Speed: bytecode vz C API calls

Thu Dec 11 09:56:14 EST 2003

Jacek Generowicz wrote:

> One key feature of this is that I can use it to replace any[*]
> function with a functionally equivalent but faster one, without having
> to change any of the call sites of the original.

Understood, but not until this post. 
Strictly speaking, all optimizations that fulfill the above criterium should
be built into the compiler, while memoizing will not for its memory
tradeoffs and dependancy of the input data.

> IIUC, Aahz suggested to replace the proxy function with a
> dictionary. This sounds reasonable, as, after all, the proxy maps its
> arguments to its return values, while a dictionary maps keys to
> values. The whole point of this is that function call overhead is
> large compared to dictionary lookup, which is (almost) all that the
> proxy does. However, it's the "almost" that creates the problem.
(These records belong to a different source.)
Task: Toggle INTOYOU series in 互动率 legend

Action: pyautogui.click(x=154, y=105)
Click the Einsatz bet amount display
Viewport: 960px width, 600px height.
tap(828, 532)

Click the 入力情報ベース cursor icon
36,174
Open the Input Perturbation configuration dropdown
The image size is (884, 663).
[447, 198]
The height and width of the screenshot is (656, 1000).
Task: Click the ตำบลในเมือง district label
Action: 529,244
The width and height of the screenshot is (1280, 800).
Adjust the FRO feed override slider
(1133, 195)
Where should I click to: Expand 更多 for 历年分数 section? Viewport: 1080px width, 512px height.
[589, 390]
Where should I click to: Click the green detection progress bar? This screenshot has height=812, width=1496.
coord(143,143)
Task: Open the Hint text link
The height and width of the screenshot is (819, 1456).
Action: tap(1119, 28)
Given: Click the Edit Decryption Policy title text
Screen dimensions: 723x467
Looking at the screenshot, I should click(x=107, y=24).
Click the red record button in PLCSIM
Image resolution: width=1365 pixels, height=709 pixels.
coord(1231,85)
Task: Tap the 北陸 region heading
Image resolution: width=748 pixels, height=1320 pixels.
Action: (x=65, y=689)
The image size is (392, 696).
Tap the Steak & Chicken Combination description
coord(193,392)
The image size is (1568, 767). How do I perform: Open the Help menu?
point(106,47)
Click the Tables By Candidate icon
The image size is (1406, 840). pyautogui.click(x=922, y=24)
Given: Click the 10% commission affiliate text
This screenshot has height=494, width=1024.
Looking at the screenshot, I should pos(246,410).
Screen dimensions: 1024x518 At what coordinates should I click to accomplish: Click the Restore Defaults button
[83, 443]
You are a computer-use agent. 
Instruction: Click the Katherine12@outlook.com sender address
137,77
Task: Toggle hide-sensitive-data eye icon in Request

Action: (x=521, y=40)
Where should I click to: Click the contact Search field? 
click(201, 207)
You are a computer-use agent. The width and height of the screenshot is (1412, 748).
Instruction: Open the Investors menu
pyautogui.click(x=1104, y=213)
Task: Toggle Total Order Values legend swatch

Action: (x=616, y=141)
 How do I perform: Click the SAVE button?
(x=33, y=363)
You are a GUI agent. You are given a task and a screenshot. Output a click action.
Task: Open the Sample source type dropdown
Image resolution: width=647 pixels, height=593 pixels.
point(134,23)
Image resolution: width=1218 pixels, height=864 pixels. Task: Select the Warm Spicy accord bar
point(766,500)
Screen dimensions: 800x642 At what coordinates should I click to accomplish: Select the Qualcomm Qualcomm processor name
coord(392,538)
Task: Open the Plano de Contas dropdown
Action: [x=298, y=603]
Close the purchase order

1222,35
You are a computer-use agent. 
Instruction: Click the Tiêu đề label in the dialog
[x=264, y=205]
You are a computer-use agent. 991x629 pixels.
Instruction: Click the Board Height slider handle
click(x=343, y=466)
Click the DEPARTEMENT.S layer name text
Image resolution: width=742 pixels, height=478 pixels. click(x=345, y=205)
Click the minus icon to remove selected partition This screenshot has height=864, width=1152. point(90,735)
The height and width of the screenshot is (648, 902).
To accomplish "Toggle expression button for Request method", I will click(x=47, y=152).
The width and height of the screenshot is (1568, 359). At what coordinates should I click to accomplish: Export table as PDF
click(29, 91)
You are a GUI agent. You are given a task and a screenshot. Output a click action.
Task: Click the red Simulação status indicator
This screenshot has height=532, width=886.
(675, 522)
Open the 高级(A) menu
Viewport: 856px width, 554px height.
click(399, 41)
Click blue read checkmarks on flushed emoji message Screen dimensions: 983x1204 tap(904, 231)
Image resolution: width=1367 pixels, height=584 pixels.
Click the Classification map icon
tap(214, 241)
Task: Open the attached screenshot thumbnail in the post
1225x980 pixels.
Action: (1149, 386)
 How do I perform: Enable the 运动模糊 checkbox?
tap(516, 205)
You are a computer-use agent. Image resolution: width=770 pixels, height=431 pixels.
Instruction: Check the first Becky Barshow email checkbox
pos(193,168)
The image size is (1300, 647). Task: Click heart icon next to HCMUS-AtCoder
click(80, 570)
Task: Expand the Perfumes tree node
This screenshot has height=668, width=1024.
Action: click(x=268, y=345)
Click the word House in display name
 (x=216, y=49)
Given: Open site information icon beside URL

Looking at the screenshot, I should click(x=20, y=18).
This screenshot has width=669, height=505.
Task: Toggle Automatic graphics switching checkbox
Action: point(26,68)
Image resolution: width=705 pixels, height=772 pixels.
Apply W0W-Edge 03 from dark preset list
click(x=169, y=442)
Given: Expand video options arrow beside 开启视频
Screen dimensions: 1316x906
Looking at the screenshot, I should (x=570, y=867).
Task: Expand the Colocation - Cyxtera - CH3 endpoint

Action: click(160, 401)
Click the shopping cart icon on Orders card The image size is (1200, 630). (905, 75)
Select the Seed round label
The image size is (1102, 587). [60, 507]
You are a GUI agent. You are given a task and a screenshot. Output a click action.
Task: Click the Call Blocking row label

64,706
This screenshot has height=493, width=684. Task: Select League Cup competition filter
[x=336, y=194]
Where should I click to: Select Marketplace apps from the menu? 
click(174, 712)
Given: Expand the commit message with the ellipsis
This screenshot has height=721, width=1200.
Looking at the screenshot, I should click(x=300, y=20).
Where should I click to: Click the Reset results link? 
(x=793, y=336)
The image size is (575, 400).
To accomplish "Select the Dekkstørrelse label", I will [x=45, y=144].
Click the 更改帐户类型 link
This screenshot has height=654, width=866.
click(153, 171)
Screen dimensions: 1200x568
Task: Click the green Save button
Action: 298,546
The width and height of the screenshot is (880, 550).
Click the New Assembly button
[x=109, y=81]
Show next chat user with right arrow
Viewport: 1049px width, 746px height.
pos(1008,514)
If
> I'm prepared to mess around with the calls to the original functions
> and replace them with your suggestion, then, of course the problem is
> solved ... however, I _really_ do not want to replace the calls to the
> original ...

See below for my ideas towards a generalized memoizing framework. I've
adressed the problem by writing a map() variant that knows about result
caches (essentially Aahz' innerloop() I see). You could use it to shade the
builtin.

>   def foo(some_type):
>       ...
>       return something
> 
> 
>   foo = memoize(foo)
> 
>   data = [int, float, my_class, his_class, str, other_class] * 10**6
> 
>   map(foo, data)  [+]

Do you discard the result for real?

> [+] Can you see why I don't want to mess with the call site ?

No.

Now to my code. The idea is to make memoized functions available to
different modules from a central registry, and to expose the cached results
for hand-optimized hotspots. Otherwise it was all mentioned in this thread,
if not the original post.

<memoize.py>
import __builtin__

class RegistryItem:
    """ provide the necessary infrastructure to transparently speed up
        one function
    """
    def __init__(self, func, argc):
        cache = self.cache = {}
        def memoized(*args):
            try:
                return cache[args]
            except KeyError:
                result = cache[args] = func(*args)
            return result

        assert argc > 0
        if argc == 1:
            def callseq(seq):
                print seq[:3]
                result = []
                append = result.append
                for arg in seq:
                    try:
                        append(cache[arg])
                    except KeyError:
                        value = cache[arg] = func(arg)
                        append(value)
                return result
        else:
            def callseq(*seqs):
                result = []
                append = result.append
                if len(seqs) == 1:
                    # multiple args as one tuple in the sequence
                    for args in seqs[0]:
                        try:
                            append(cache[args])
                        except KeyError:
                            value = cache[args] = func(*args)
                            append(value)
                else:
                    # multiple args in multiple sequences
                    # XXX special case (too lazy for now)
                    return map(memoized, *seqs)
                return result
        self.wrapped = memoized
        self.callseq = callseq
        self.original = func

class Registry:
    """ Registry for function variants using a result cache
        fast = register(slow, <number of args>)
    """
    def __init__(self):
        self.data = {}
    def __call__(self, func, argc):
        assert argc > 0
        try:
            return self.data[func]
        except KeyError:
            ri = RegistryItem(func, argc)
            self.data[func] = ri
            self.data[ri.wrapped] = ri
        return ri.wrapped

    def __getitem__(self, func):
        return self.data[func]

    def getmap(self):
        """ provide a cache-enhanced version of map
        """
        data = self.data
        def memomap(func, *seqs):
            try:
                callseq = data[func].callseq
            except KeyError:
                return __builtin__.map(func, *seqs)
            return callseq(*seqs)
        return memomap

registry = register = Registry()
</memoize.py>

<example.py>
# for improved clarity of this example I've have omitted
# rebinding the original names and instead used fastXXX
import memoize, time

def slow(arg):
    print "no cache or cache miss with %r" % arg
    time.sleep(0.1)
    return "<%s>" % arg

sample = range(10) * 100

# preparation code

fast = memoize.register(slow, True)
# typically used like so:
# slow = memoize.register(slow)

fastmap = memoize.registry.getmap()
# could also be used like so:
# map = memoize.registry[slow].getmap()

# some tests
assert fast is memoize.registry[fast].wrapped
assert fast is memoize.registry[slow].wrapped
assert slow is memoize.registry[slow].original

# stray function call
print slow(10)

# stray function call using cache
print fast(20)

#built-in loop support
fastmap(slow, sample)
fastmap(fast, sample)

# hand-crafted code using the cache
cache = memoize.registry[slow].cache
for arg in sample:
    cache[arg]

</example.py>

Feel free to play with the above. Be warned that there will be bugs. 
However, before working on the code I will have to profile to make at least
sure it does not slow down things... maybe this weekend.

Peter